Box 16.6 Alliteration in Practice

Beginning in the 1960s, Dolores Huerta helped farmworkers organize to advocate for better working conditions and payment. She cofounded the United Farmworker’s Association with Cesar Chavez in 1962 and helped organize several grape boycotts. In 1969, her proclamation of one such boycott included the following: “We did not choose the grape boycott, but we had chosen to leave our peonage, poverty and despair behind.…The boycott was the only way forward the growers left to us. We called upon our fellow men and were answered by consumers who said—as all men [sic] of conscience must—that they would no longer allow their tables to be subsidized by our sweat and our sorrow: They shunned the grapes, fruit of our affliction.”[7]
Her use of “peonage” and “poverty” as well as “subsidized by our sweat and sorrow” illustrates alliteration by the repeated use of the letters p and s. These repetitions helped make the statements melodic and memorable, thus augmenting their persuasiveness concerning the plight of farmworkers at the time.
Visualization
In addition to rhythm, stylistic language offers audiences visualization through vivid imagery. Such language heightens audience interest and helps an audience’s understanding and retention. Many stylistic devices can be used for visualization; here we highlight five: concrete language, visual imagery, simile, metaphor, and personification.

::::::::::

• **EXERCISE**:
Please answer these questions from the alliteration passage above, numbering each answer to match.
1. In what year did Dolores Huerta cofound the United Farmworker's Association, and with whom?
2. Which letters are repeated in the alliteration the passage points to in Huerta's proclamation?
3. Which five stylistic devices for visualization does the passage highlight?

• **EXCERPTED RECORDS**:

::::::::::

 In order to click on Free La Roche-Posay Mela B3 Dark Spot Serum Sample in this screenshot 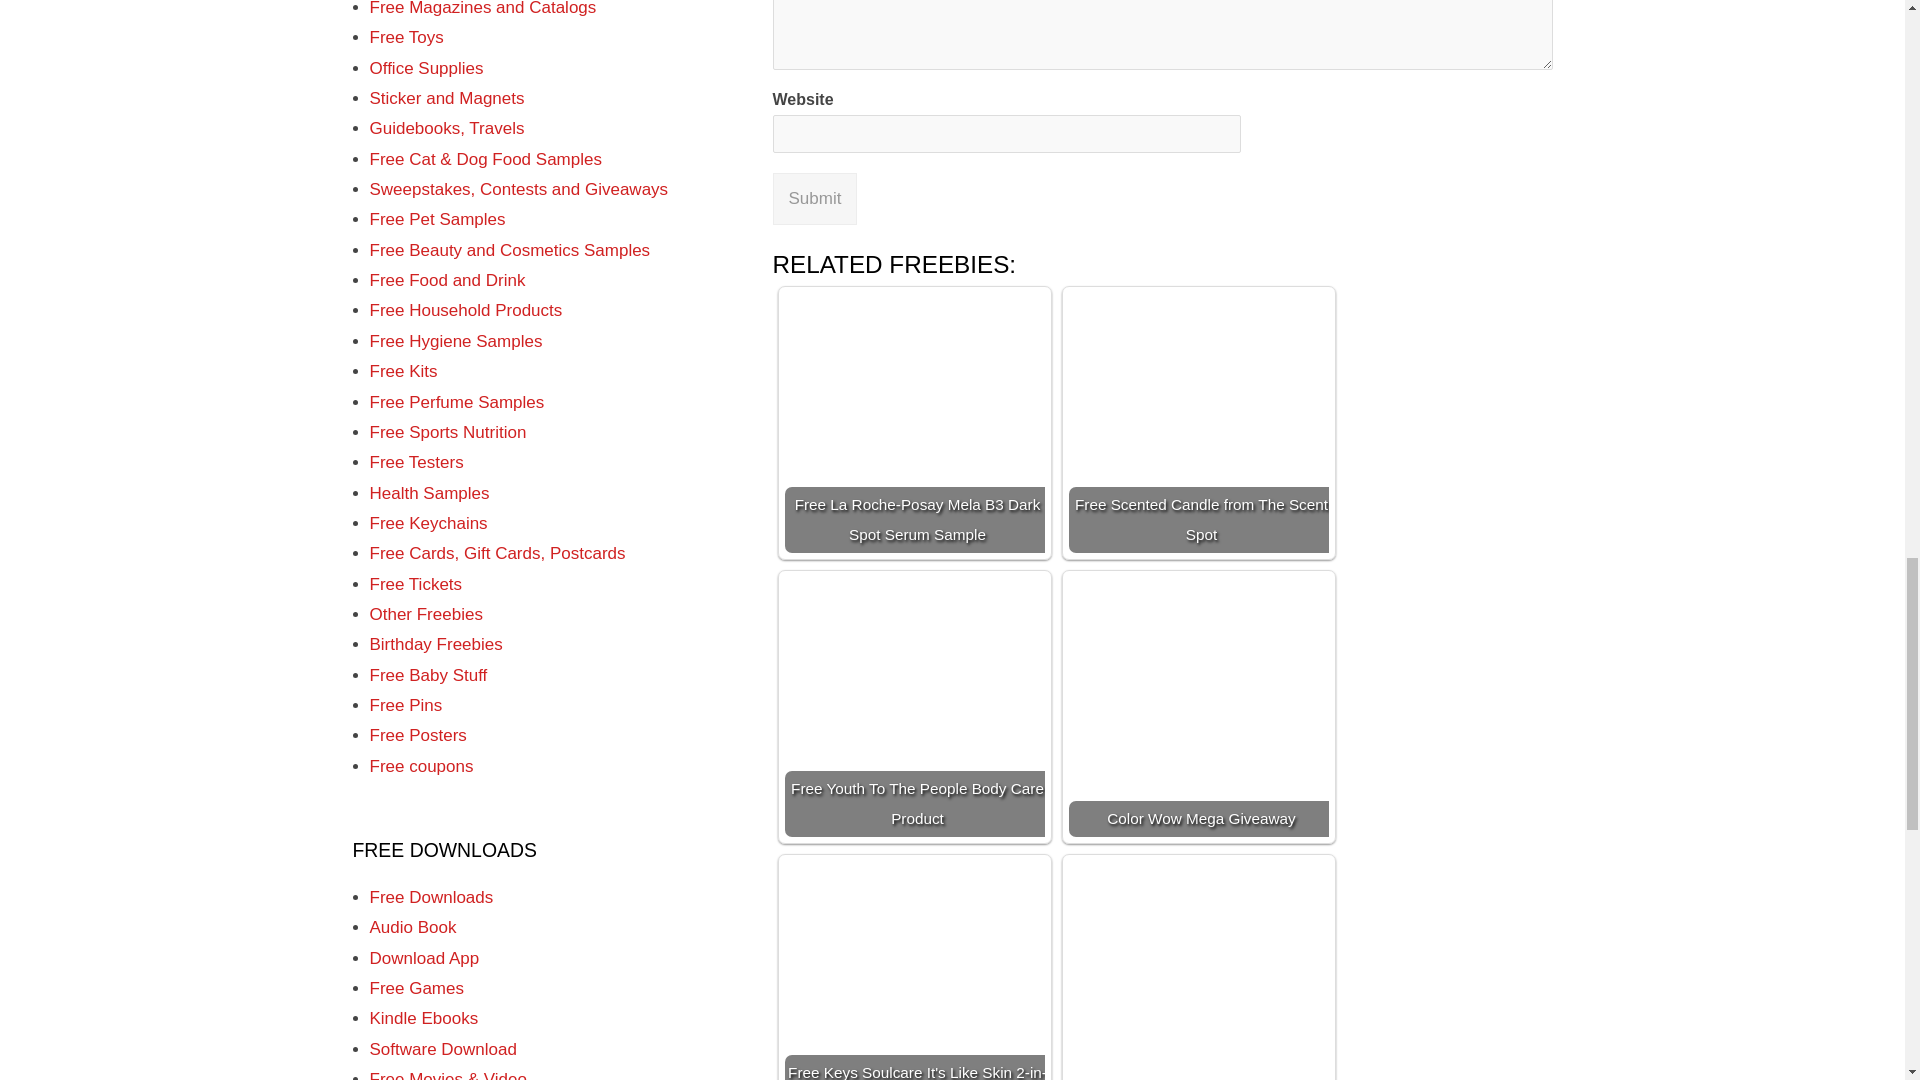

::::::::::

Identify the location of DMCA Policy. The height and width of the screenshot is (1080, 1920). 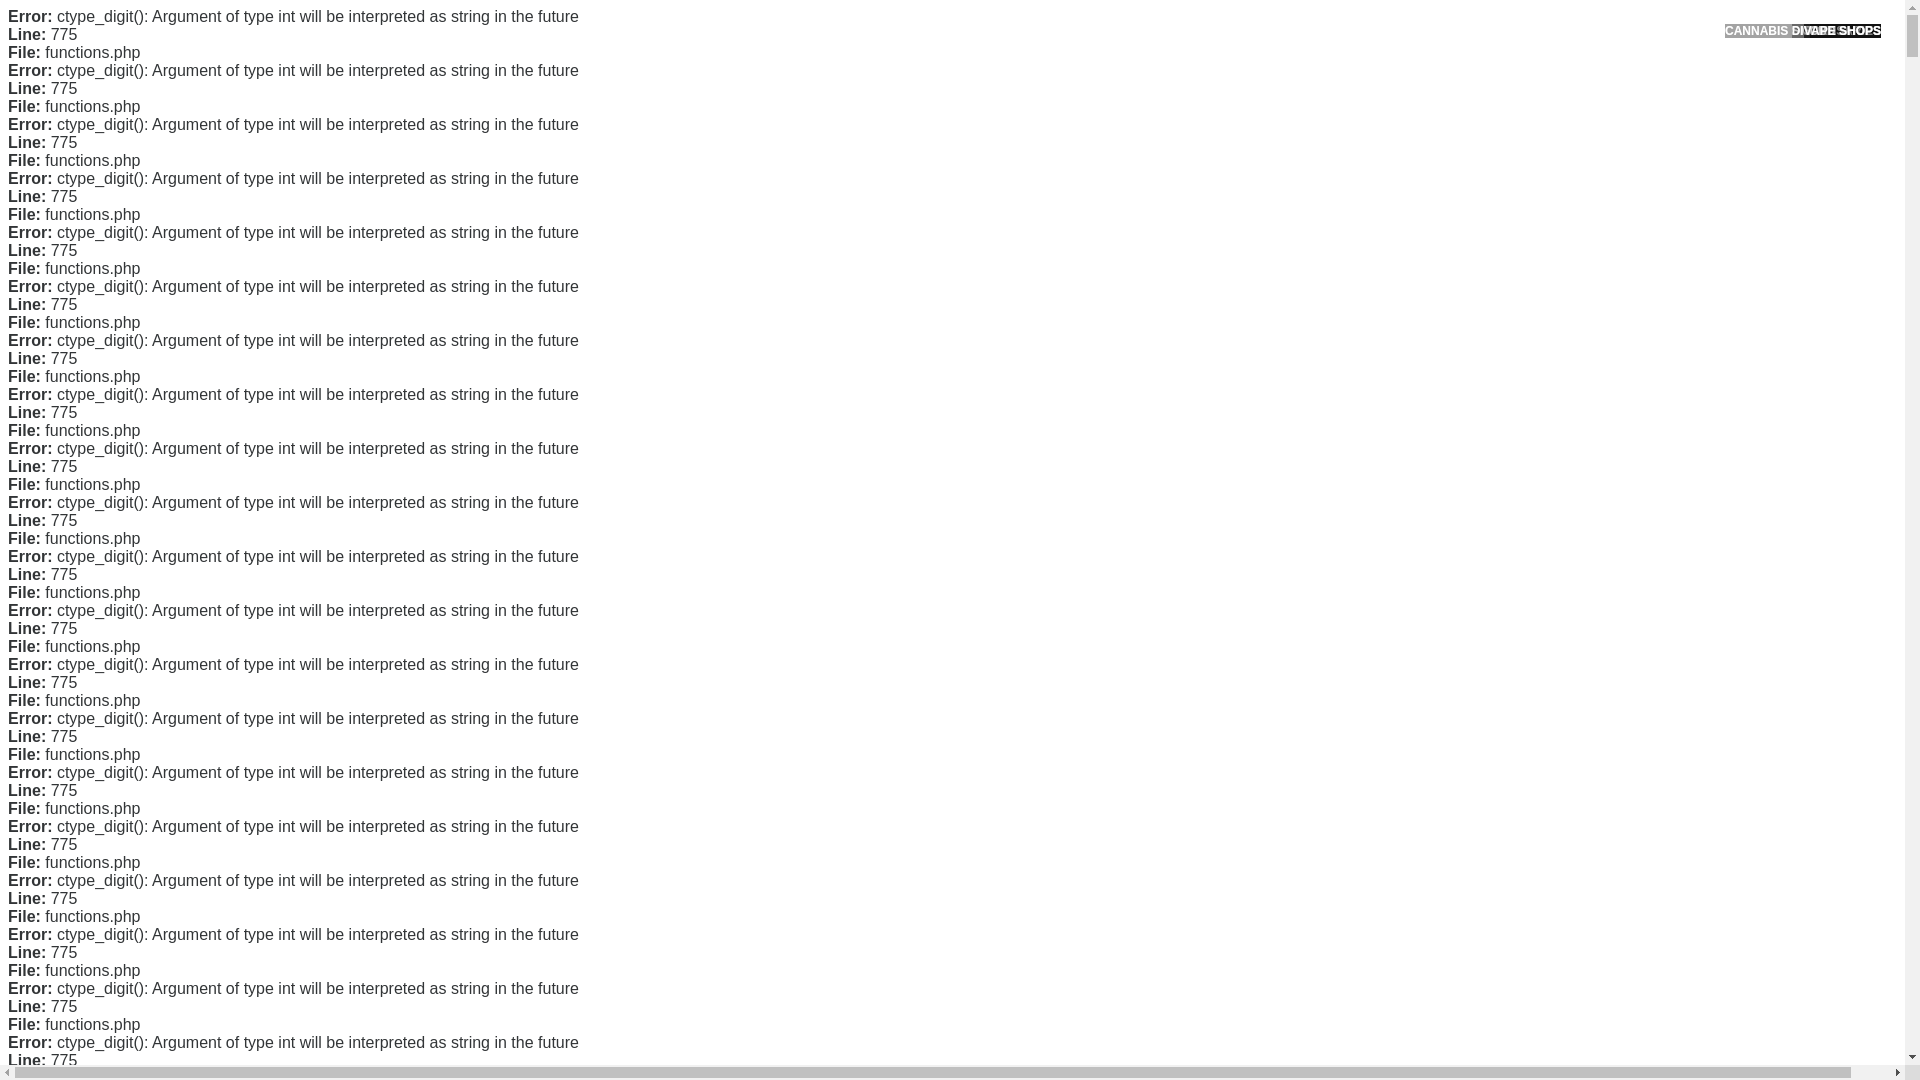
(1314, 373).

::::::::::

• **SOLVED PROBLEM**:
1. 1962, with Cesar Chavez.
2. The letters p and s.
3. Concrete language, visual imagery, simile, metaphor, and personification.